**What you will do:**
Exactly as written, print every line of the listing below and omit its pictures.

*** Opening of Source data ***

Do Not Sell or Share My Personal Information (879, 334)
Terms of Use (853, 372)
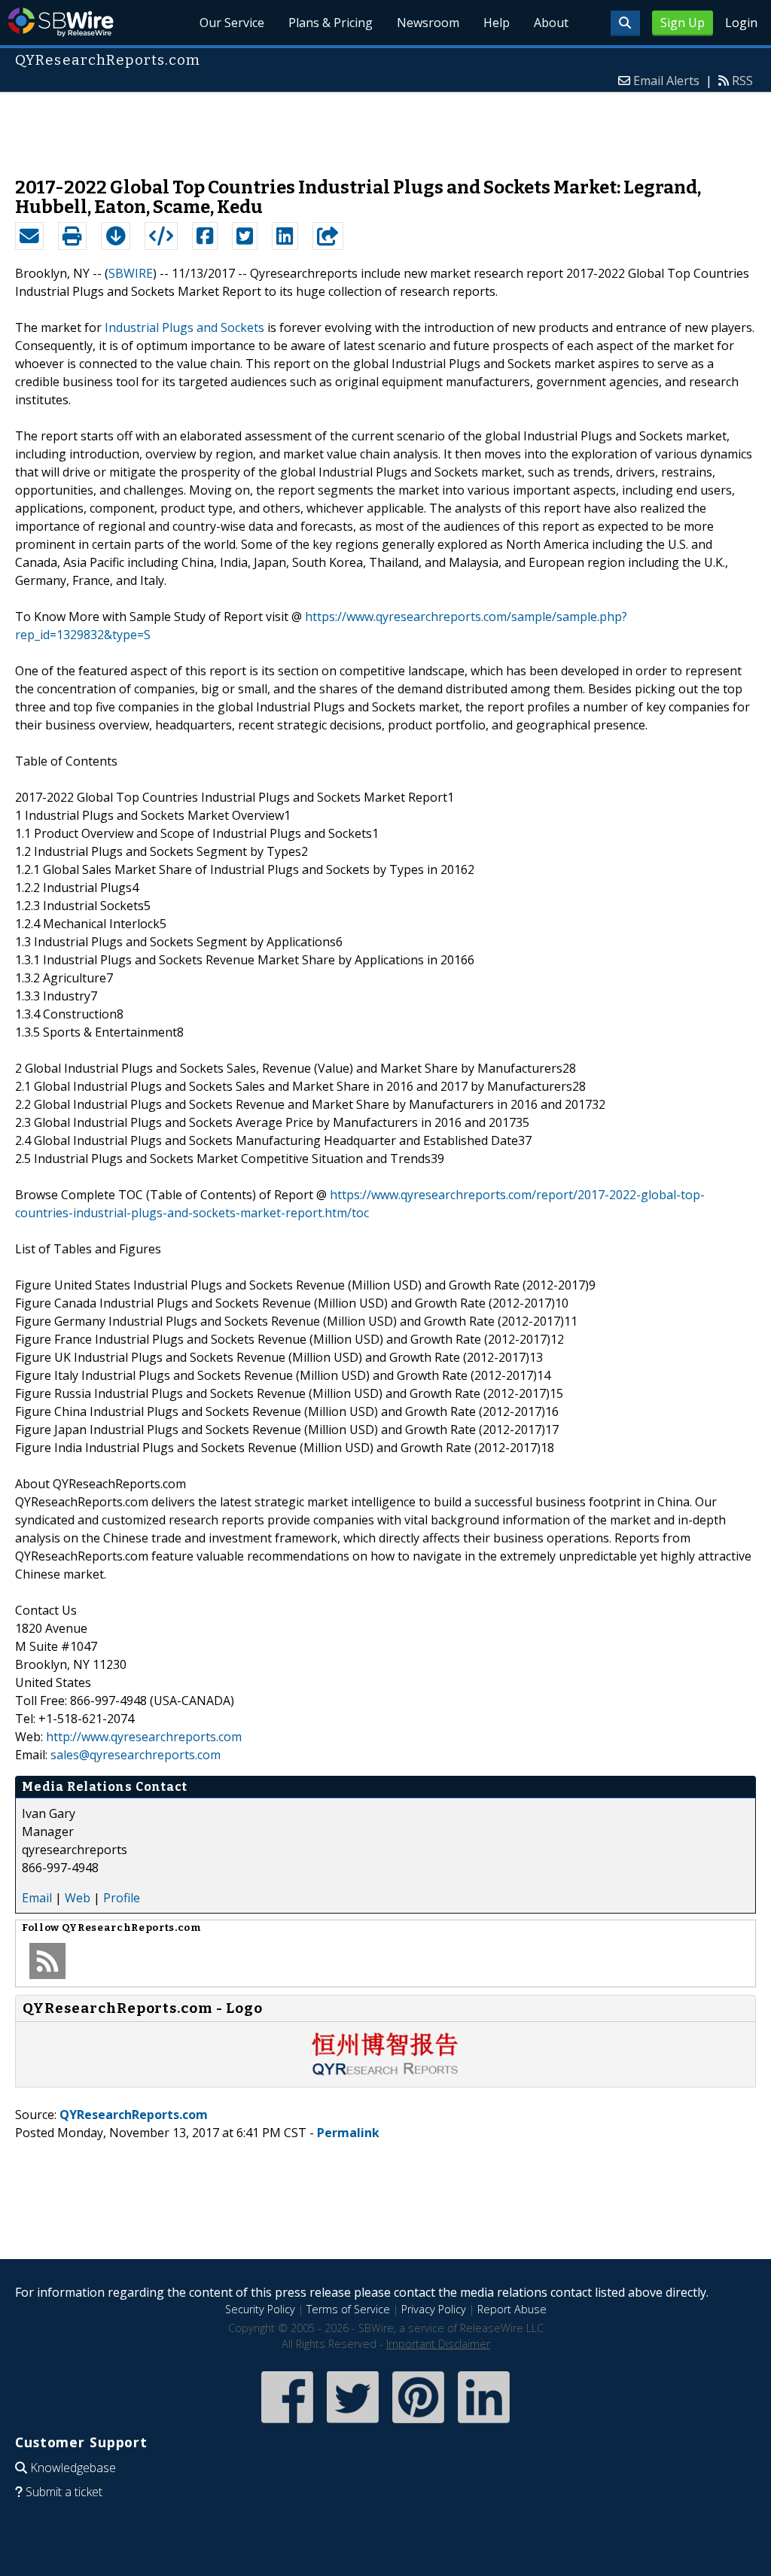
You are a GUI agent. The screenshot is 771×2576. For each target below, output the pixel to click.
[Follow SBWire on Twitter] (353, 2424)
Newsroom (428, 22)
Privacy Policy (433, 2309)
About (551, 22)
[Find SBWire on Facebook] (287, 2424)
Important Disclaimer (438, 2344)
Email (37, 1897)
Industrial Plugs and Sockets (184, 327)
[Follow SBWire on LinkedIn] (484, 2424)
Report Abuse (512, 2309)
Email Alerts (666, 80)
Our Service (232, 22)
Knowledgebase (73, 2467)
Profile (121, 1897)
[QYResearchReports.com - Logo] (385, 2071)
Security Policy (260, 2309)
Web (77, 1897)
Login (741, 22)
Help (496, 22)
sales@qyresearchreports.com (135, 1754)
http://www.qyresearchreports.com (144, 1736)
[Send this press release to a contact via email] (29, 236)
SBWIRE (130, 273)
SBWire (61, 22)
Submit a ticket (64, 2491)
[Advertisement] (385, 127)
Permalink (348, 2132)
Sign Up (682, 22)
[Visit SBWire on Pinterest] (418, 2424)
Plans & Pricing (330, 22)
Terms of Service (348, 2309)
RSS (742, 80)
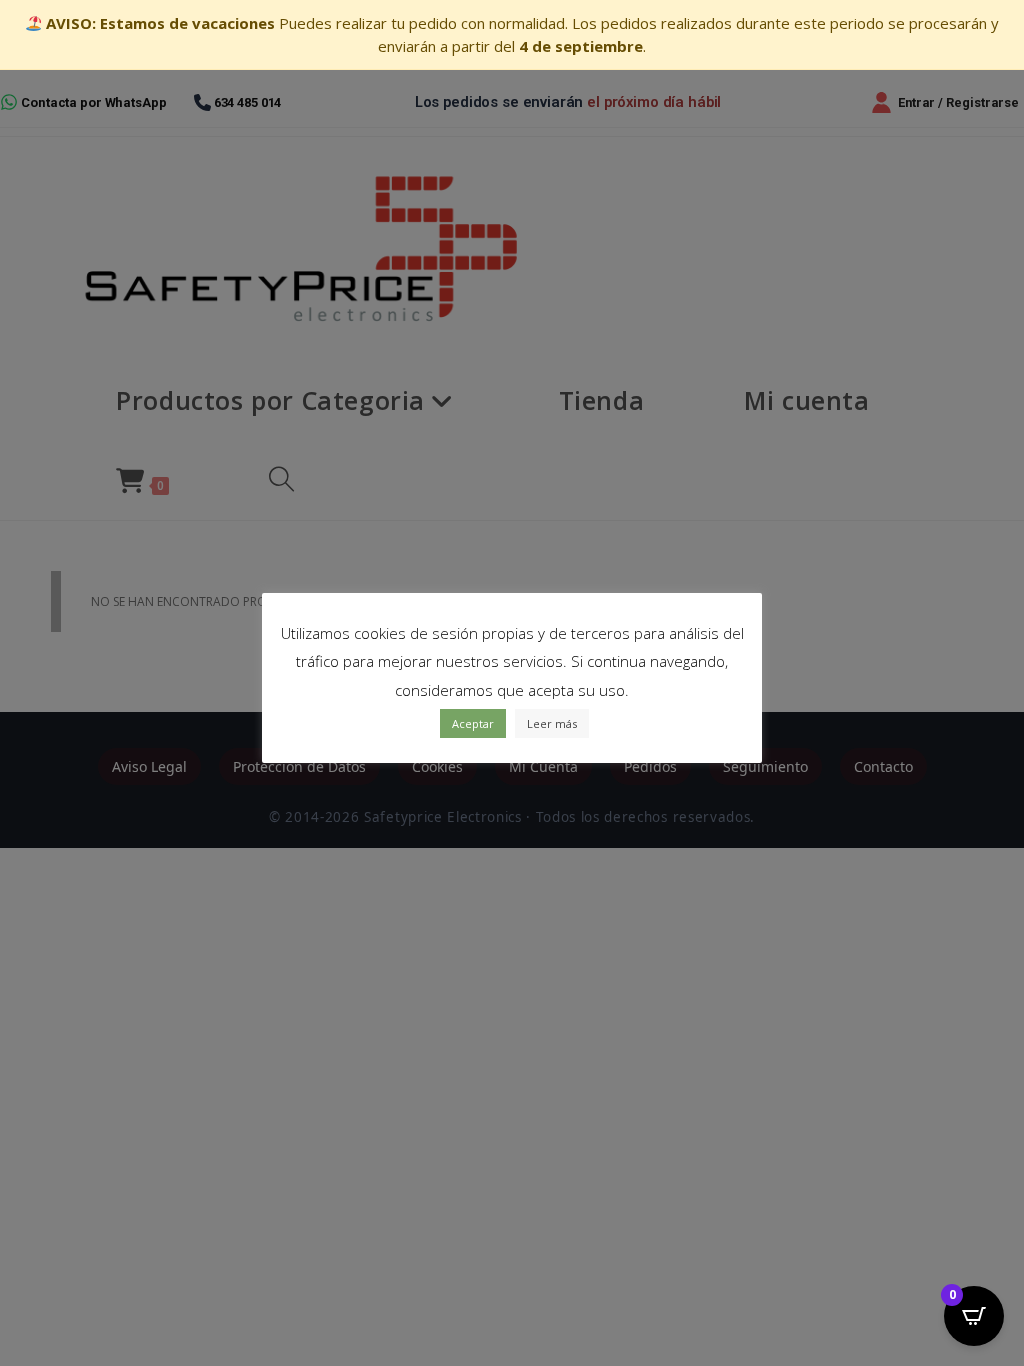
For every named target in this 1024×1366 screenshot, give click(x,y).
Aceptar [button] (473, 723)
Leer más (552, 723)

*** Close of Source data ***

**Expected answer:**
Do Not Sell or Share My Personal Information (879, 334)
Terms of Use (853, 372)
You are a GUI agent. The screenshot is 771×2576. For each target below, output the pixel to click.
[Follow SBWire on Twitter] (353, 2424)
Newsroom (428, 22)
Privacy Policy (433, 2309)
About (551, 22)
[Find SBWire on Facebook] (287, 2424)
Important Disclaimer (438, 2344)
Email (37, 1897)
Industrial Plugs and Sockets (184, 327)
[Follow SBWire on LinkedIn] (484, 2424)
Report Abuse (512, 2309)
Email Alerts (666, 80)
Our Service (232, 22)
Knowledgebase (73, 2467)
Profile (121, 1897)
[QYResearchReports.com - Logo] (385, 2071)
Security Policy (260, 2309)
Web (77, 1897)
Login (741, 22)
Help (496, 22)
sales@qyresearchreports.com (135, 1754)
http://www.qyresearchreports.com (144, 1736)
[Send this press release to a contact via email] (29, 236)
SBWIRE (130, 273)
SBWire (61, 22)
Submit a ticket (64, 2491)
[Advertisement] (385, 127)
Permalink (348, 2132)
Sign Up (682, 22)
[Visit SBWire on Pinterest] (418, 2424)
Plans & Pricing (330, 22)
Terms of Service (348, 2309)
RSS (742, 80)
For every named target in this 1024×1366 screenshot, give click(x,y).
Aceptar [button] (473, 723)
Leer más (552, 723)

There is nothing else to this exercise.